Beginners Guide To Climbing: The Basics To Getting Started

It was 2014, I was travelling through SE ASIA and I had met a bunch of Argentinians who lured me with their mate and good looks to travel with them through Cambodia.

One night I notice one of them rigging a complicated hammock system in the rafters of our room (we were trying to fit 11 people in 1 room), I asked where he learnt how to do the knots and climb the rafters seemingly effortlessly.

He started to tell me about rock climbing, I followed him to a nearby crag days later and was hooked instantly. I learnt a lot of things about climbing the hard way, through many mistakes.

Based on liability waivers, it’s estimated that between 1,000 and 1,500 people are trying climbing for the first time—every single day—in the U.S. alone (source)

While most of climbing can only be learned by actually getting out there and doing it, there is some advice I’d like to bestow upon you.

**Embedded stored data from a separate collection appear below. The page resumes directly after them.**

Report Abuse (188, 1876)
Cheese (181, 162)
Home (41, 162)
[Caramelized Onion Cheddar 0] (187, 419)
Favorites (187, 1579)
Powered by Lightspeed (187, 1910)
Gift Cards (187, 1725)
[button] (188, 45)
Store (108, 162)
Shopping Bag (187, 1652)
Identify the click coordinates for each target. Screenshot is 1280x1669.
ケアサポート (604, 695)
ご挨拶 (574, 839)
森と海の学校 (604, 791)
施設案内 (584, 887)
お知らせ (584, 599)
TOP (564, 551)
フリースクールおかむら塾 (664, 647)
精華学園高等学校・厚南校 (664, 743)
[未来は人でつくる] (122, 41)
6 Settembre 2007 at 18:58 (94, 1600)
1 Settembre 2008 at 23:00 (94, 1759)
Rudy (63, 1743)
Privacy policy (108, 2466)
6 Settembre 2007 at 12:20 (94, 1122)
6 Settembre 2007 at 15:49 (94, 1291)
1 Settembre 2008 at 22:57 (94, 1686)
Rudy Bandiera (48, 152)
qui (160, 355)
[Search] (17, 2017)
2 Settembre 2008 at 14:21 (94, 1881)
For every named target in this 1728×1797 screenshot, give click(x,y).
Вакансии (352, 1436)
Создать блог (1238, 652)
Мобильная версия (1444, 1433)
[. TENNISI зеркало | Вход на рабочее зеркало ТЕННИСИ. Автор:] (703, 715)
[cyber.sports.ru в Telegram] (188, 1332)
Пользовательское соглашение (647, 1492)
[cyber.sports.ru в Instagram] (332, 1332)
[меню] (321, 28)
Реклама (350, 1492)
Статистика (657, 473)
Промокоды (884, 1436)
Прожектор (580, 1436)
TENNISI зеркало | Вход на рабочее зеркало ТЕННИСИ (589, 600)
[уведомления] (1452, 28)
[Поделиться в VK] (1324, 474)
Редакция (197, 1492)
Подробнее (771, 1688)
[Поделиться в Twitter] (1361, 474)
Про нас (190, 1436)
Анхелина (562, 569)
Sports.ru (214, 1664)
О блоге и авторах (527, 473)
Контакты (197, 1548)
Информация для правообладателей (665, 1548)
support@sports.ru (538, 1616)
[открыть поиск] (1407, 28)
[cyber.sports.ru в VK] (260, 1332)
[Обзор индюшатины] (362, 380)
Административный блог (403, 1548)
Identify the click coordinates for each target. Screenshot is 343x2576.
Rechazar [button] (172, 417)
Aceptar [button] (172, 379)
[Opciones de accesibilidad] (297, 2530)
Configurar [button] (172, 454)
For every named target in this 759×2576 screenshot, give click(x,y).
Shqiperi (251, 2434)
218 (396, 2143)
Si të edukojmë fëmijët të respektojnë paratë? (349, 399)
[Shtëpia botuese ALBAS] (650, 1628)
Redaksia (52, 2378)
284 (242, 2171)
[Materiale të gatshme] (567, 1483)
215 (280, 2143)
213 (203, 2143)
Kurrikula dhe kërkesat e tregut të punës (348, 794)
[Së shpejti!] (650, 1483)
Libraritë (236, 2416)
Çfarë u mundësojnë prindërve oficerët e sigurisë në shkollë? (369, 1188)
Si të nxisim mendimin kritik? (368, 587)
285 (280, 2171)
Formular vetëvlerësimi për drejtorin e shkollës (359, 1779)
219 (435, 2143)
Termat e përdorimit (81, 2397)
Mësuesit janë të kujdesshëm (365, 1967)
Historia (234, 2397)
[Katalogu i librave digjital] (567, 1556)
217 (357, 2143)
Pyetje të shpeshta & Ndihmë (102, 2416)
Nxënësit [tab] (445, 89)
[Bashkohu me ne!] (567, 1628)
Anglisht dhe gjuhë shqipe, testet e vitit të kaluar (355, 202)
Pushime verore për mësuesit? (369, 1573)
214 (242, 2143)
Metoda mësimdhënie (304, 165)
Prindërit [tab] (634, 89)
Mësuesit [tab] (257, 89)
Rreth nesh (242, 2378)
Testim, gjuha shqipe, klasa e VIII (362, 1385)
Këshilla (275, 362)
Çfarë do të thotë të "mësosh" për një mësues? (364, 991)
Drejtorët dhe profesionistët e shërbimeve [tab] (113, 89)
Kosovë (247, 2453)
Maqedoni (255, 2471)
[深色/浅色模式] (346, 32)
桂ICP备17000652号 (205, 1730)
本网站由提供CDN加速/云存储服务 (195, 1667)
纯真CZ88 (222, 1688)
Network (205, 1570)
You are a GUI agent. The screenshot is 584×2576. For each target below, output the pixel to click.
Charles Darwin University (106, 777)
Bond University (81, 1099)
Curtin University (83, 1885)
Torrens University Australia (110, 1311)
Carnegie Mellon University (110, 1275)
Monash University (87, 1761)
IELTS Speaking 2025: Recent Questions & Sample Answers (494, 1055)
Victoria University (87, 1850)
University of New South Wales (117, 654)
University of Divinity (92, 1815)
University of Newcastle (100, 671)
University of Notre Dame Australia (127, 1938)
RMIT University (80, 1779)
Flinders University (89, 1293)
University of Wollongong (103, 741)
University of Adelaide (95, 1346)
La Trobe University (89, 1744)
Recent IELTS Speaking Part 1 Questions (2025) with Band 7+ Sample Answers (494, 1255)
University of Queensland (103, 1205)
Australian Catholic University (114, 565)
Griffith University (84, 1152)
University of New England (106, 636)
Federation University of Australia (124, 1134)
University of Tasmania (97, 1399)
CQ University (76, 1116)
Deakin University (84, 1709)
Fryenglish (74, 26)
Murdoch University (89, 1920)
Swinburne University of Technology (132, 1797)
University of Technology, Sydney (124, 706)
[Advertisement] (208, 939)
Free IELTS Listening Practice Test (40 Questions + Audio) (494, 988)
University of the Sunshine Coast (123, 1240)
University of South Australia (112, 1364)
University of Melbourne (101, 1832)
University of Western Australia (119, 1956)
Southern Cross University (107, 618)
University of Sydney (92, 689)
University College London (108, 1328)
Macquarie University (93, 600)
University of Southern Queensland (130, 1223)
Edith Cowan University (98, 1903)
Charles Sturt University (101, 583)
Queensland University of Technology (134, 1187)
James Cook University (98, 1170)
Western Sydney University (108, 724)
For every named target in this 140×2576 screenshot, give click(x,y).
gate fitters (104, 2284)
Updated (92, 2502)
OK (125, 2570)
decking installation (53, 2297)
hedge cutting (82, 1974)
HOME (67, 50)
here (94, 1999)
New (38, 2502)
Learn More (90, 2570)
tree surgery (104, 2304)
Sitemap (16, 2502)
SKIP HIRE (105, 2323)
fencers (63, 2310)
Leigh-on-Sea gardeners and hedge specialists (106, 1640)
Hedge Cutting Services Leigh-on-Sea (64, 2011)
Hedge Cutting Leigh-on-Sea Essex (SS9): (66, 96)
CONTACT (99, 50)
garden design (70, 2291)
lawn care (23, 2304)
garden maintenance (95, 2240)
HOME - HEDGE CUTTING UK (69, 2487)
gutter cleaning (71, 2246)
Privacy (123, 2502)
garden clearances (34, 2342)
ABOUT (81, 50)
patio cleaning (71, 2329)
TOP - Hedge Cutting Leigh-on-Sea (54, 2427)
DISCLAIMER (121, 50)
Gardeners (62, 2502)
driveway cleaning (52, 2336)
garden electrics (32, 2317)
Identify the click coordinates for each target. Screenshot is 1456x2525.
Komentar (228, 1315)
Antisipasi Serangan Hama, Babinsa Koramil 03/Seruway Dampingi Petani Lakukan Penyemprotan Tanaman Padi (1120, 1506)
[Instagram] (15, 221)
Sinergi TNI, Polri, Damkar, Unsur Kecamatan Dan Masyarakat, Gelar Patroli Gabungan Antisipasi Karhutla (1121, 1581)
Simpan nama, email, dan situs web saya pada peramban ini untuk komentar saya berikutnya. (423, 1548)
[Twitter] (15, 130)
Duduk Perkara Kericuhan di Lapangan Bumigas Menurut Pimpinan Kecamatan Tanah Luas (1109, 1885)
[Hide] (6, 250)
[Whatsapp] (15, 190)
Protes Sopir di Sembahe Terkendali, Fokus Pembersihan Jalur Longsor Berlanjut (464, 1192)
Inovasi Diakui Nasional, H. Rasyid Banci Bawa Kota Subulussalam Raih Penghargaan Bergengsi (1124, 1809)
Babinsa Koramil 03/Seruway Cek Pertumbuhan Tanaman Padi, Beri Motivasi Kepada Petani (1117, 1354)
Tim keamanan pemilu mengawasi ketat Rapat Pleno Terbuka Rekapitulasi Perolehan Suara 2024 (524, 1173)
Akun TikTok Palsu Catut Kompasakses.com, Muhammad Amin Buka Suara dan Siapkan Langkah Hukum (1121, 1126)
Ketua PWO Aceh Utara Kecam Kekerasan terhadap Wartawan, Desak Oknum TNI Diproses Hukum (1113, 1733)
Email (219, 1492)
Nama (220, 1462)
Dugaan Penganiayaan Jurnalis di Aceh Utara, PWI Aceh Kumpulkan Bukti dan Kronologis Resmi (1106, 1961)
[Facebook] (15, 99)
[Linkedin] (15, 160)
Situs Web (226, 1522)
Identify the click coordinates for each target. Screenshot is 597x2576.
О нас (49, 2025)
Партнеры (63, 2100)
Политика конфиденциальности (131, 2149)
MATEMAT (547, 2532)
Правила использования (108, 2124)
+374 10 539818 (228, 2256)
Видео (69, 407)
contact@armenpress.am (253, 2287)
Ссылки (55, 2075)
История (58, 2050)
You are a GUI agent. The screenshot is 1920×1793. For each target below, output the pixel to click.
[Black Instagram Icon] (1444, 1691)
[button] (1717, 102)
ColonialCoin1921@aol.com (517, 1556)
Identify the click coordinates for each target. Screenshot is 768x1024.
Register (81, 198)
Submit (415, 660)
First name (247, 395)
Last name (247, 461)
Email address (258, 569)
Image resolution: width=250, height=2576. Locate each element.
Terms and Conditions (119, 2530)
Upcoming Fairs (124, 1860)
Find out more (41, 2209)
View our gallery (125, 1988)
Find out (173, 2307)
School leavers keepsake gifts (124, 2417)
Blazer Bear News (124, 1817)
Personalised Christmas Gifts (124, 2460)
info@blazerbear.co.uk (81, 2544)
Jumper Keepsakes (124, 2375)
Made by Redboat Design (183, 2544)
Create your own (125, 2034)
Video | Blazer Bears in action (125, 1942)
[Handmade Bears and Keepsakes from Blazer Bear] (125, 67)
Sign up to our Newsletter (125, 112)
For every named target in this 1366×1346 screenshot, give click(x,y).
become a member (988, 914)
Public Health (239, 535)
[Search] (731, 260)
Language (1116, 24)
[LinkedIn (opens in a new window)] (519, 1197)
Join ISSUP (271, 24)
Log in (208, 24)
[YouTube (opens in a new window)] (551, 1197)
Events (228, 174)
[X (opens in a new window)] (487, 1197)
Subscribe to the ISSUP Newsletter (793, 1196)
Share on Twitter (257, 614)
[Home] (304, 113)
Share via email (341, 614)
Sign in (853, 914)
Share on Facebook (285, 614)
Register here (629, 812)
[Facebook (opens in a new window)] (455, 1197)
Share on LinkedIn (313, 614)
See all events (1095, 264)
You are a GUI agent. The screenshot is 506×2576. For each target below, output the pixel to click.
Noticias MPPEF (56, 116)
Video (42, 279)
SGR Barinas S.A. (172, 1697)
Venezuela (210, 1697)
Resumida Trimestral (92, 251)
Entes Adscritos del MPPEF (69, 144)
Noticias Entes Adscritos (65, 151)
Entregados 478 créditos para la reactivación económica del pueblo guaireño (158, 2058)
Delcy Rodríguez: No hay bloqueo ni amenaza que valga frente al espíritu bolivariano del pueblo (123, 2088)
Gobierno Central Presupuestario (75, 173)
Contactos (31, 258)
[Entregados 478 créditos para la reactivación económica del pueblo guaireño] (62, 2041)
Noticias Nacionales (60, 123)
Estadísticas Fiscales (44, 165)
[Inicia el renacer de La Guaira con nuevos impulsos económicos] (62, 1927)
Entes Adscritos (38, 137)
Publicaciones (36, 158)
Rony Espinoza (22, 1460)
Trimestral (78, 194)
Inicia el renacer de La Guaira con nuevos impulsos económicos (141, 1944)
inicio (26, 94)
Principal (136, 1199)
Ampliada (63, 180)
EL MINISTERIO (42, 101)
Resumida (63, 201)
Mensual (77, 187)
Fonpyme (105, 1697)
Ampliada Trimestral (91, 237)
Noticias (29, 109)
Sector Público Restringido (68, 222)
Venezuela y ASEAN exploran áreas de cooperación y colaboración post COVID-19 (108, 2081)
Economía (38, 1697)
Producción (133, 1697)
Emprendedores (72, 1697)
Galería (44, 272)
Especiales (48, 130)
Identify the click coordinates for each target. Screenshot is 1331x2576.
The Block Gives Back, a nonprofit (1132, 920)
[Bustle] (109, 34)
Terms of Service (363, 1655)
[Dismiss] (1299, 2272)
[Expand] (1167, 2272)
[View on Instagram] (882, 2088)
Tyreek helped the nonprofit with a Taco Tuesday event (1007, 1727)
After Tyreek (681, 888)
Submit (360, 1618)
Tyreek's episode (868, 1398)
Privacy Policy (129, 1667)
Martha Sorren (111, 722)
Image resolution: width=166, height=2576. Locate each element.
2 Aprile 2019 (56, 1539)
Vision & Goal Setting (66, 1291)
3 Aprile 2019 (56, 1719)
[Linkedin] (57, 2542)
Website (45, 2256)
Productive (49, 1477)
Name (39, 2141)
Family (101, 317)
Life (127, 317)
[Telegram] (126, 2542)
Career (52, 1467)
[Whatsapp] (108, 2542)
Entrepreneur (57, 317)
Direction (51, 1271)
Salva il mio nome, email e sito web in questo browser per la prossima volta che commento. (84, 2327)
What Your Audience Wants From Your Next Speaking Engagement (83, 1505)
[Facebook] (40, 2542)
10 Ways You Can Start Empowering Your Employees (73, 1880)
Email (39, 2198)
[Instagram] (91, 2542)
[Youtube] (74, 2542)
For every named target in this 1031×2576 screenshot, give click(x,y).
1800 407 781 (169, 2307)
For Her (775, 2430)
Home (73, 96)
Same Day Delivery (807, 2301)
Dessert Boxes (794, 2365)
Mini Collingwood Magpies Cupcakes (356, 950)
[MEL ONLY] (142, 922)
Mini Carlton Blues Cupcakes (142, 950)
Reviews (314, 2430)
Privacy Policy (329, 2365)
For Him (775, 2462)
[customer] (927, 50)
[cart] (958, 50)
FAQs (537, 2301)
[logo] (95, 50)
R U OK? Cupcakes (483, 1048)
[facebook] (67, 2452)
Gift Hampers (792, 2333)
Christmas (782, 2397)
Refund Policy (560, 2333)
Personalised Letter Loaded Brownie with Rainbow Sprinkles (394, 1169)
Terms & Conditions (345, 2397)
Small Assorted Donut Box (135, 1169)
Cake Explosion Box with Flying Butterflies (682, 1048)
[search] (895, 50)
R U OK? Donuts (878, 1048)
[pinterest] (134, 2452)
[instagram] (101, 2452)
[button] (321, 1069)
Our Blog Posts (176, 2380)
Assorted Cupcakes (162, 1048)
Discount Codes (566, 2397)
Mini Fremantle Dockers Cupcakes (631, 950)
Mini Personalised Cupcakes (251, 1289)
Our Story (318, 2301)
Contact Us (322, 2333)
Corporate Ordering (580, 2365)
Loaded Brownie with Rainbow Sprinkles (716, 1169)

Some of it’s for the safety of yourself and anyone else around you. Other parts of the advice will just ensure that your path to beginning climbing takes you to meeting the right people and being a part of the what I call the best sporting community on the planet.

Understanding Climbers

MUST READ: IMPORTANT

Why are these people that are broke, hungry and standing on the side of the road hitching to crags seemingly not phased by the hardships of life? Are they just following in the footsteps of Fred Beckey in hope of 5-minute fame too?

Understanding climbing and the religion surrounding it is imperative to you becoming a good climber. Because it’s not only perfecting climbing techniques and being strong that makes you a good climber. You need to understand proper climbing etiquette, learn to be humble, and know your limits.  

I know a few climbers who could climb a vertical pole covered in oil but the thing is they never have a climbing partner because they aren’t good to climb with. Let me explain.

Climbing Etiquette (Mainly for the outdoors)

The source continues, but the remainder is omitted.